Methods: Real-time qPCR was used to evaluate the expression of lysosomal (NEU1), cytosolic (NEU2), plasma (NEU3), and mitochondrial (NEU4) sialidase genes. Samples of fatty streaks and lipofibrous plaques were collected from an autopsy of the thoracic aorta. These samples are characterized by a high lipid content and they are suitable for studying the onset and development of atherosclerotic lesions. Samples of unaffected areas of human aortic intima were used as control.
Results: The results of differential gene expression analysis of four sialidases in atherosclerotic lesions compared to healthy tissue samples were obtained.

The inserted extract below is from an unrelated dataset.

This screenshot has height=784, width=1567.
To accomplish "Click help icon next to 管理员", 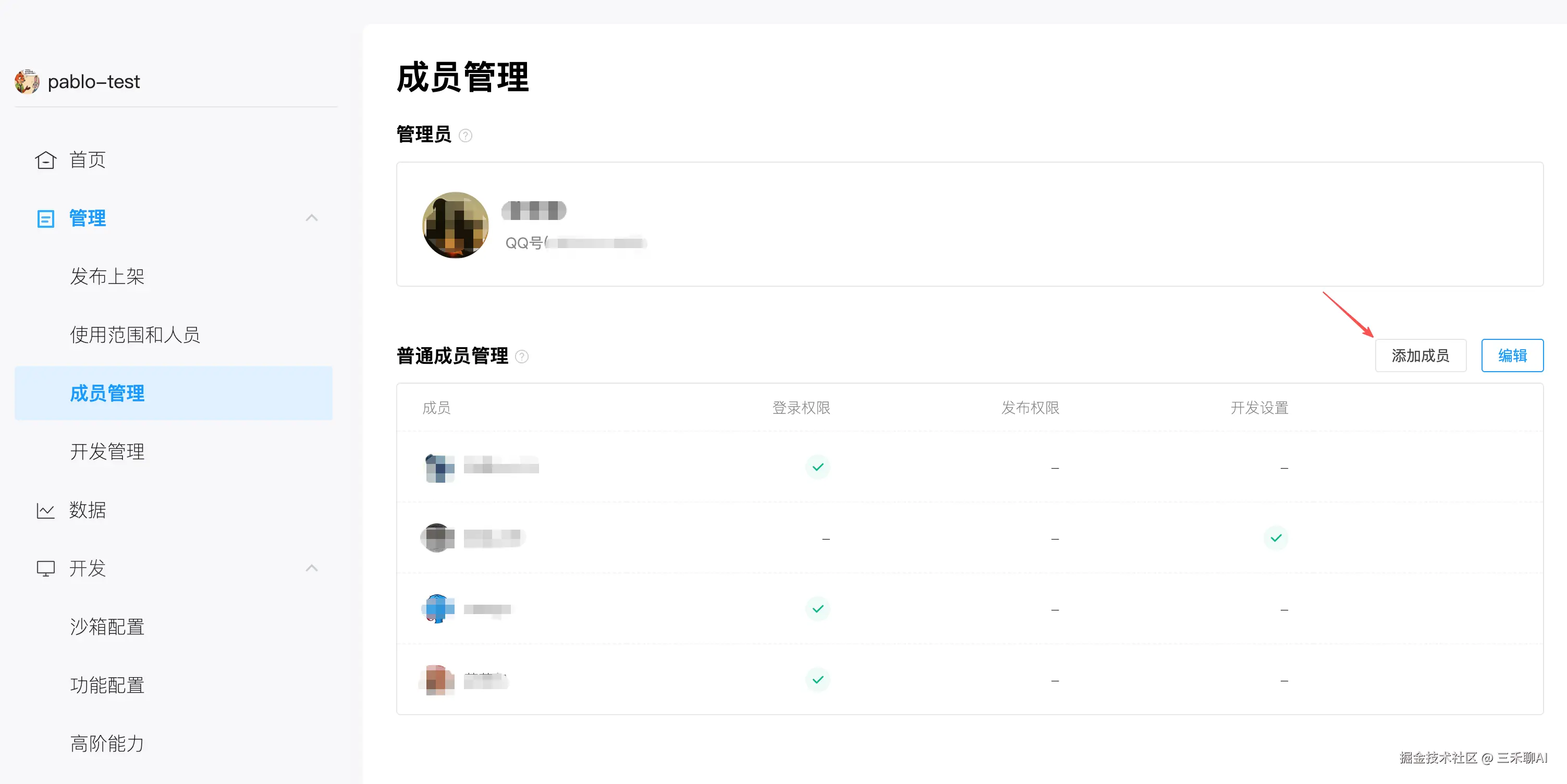I will [466, 136].
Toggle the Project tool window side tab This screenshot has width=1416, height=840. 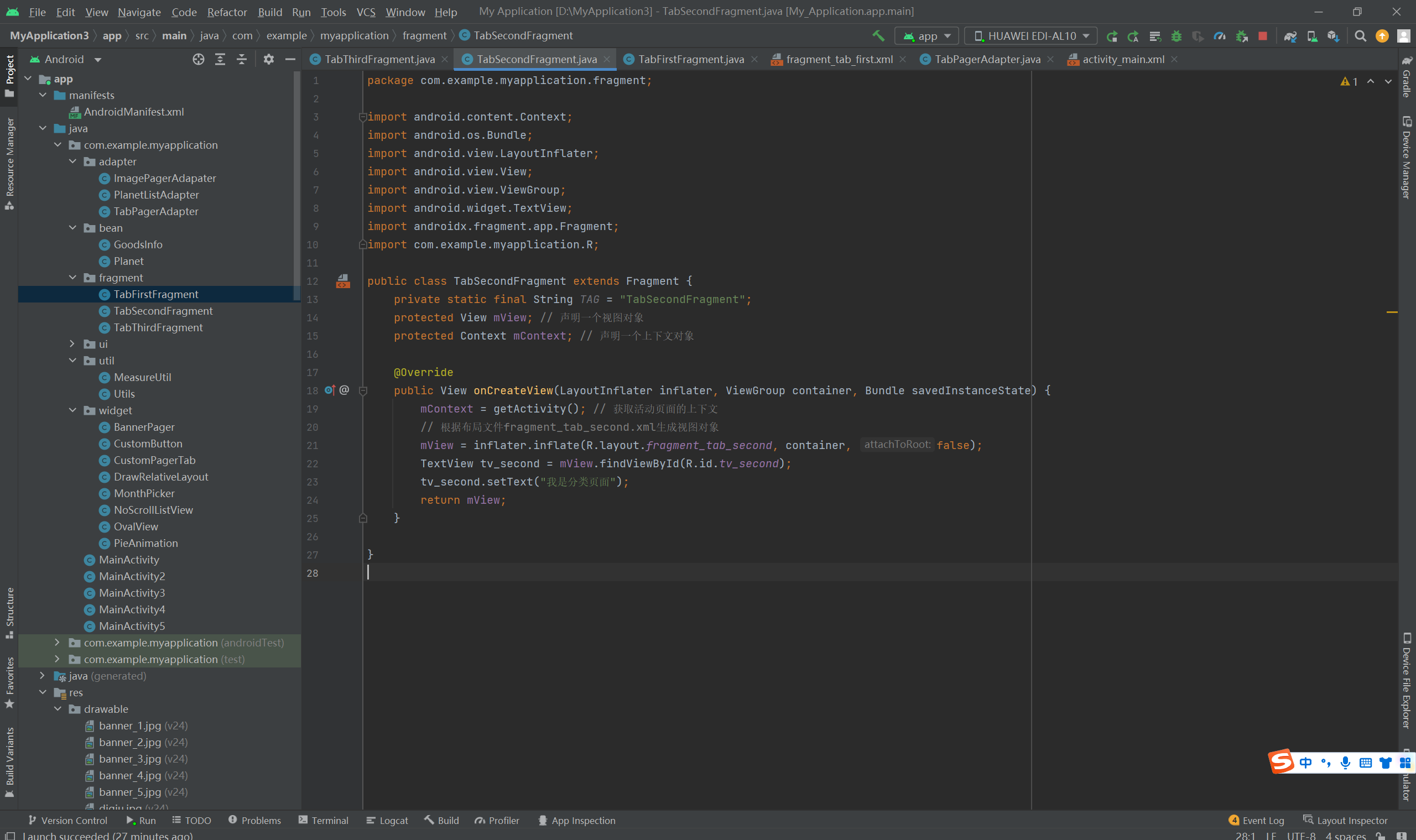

The level of NEU1 gene transcripts in lipofibrous plaques samples was increased 3-fold as compared to healthy tissue samples (p=0.05). The level of NEU2 gene expression in fatty streaks did not change, but it was 20-fold overexpressed in lipofibrous plaques compared to healthy tissue (p=0.02). In addition, mRNA high levels of the NEU3 and NEU4 genes in fatty streaks (3-fold, p=0.007) and lipofibrous plaques (20-fold, p=0.005) were found in comparison with the control.
Conclusion: We have demonstrated the transcriptional activity of the NEU2 and NEU4 genes, which indicates their active participation in the atherosclerosis progression. Increased NEU1 gene expression affects lipid metabolism, inflammatory responses, and insulin resistance, and NEU3 is a specific marker of atherosclerotic plaque instability. This work was supported by the Russian Science Foundation («Institute of General Pathology and Pathophysiology» Grant # 18-15-00254).